Тётушка Чжу изложила всё с поразительной скоростью, коротко, по существу, не упуская ни капли: как прибыли родные Мудань, как она сама собралась уйти, как госпожа Цэнь говорила прямо, без страха… Однако, обернувшись к Лю Чану, она не увидела ни капли той радости, на которую рассчитывала.
Наоборот — лицо молодого господина потемнело, будто его обмакнули в сажу. Глаза сузились, челюсть сжалась, зубы скрипнули от ярости. Вся его фигура источала гнев, едва сдерживаемый под тонкой оболочкой приличия.
Тётушка Чжу остолбенела.
— Г-господин?.. Но… — она сглотнула, голос её дрогнул. — Теперь уж никто не сможет вам помешать… Мудань уходит сама. Вы свободны. Хотите жениться — женитесь на ком пожелаете… Разве это не к радости?..

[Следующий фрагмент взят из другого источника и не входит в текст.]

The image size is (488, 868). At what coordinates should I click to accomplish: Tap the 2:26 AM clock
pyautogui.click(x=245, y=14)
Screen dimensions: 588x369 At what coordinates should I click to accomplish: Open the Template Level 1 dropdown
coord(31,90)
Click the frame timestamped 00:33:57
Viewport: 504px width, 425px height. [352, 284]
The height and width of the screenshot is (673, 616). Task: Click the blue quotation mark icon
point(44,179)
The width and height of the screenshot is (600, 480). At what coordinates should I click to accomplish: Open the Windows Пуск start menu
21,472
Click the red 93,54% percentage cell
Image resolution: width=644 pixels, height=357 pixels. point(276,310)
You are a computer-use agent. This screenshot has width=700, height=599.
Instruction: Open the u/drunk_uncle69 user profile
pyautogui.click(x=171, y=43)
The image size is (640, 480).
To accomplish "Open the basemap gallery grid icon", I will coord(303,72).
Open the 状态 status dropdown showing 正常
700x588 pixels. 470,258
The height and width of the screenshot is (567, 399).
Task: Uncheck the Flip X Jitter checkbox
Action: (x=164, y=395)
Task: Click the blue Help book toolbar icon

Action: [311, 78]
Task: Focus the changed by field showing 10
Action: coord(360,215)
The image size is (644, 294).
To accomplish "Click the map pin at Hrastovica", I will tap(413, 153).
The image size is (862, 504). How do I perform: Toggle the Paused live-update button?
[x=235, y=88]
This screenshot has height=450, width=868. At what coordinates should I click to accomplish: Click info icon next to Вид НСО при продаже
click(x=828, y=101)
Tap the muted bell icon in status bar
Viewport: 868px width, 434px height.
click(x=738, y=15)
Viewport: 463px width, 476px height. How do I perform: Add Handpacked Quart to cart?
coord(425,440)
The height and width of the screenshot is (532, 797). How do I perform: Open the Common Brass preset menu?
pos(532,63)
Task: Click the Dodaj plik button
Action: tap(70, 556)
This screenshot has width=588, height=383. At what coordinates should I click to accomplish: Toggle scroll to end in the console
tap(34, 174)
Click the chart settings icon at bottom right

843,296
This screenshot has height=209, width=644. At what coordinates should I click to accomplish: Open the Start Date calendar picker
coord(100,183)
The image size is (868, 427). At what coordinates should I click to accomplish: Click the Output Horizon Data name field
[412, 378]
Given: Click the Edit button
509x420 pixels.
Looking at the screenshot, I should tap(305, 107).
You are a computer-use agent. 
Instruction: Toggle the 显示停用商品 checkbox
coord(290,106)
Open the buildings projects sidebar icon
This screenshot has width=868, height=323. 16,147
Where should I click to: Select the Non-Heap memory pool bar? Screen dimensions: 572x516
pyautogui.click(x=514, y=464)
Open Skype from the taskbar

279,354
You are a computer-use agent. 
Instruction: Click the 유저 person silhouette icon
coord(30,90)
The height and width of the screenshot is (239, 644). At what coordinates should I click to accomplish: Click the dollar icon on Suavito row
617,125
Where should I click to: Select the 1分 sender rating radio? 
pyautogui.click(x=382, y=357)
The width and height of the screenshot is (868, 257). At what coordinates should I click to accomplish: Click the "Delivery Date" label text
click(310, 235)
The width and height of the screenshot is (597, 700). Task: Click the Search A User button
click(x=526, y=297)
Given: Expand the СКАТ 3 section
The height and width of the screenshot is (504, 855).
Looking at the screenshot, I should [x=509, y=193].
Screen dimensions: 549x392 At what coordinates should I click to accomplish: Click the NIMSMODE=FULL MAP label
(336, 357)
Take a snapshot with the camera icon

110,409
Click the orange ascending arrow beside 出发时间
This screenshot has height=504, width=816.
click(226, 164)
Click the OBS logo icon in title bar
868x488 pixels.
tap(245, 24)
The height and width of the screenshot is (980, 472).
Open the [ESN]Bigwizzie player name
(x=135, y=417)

Не успела договорить, как Лю Чан метнул в неё взгляд, от которого у неё похолодело в груди. Он словно ударил молча, взглядом — но резким, как кнут:
— Что ты вообще понимаешь?! — рявкнул он. — Что стоишь?! Немедленно иди зови старого господина! Если всё из-за тебя сорвётся — не обижайся, что я забуду, кто ты мне!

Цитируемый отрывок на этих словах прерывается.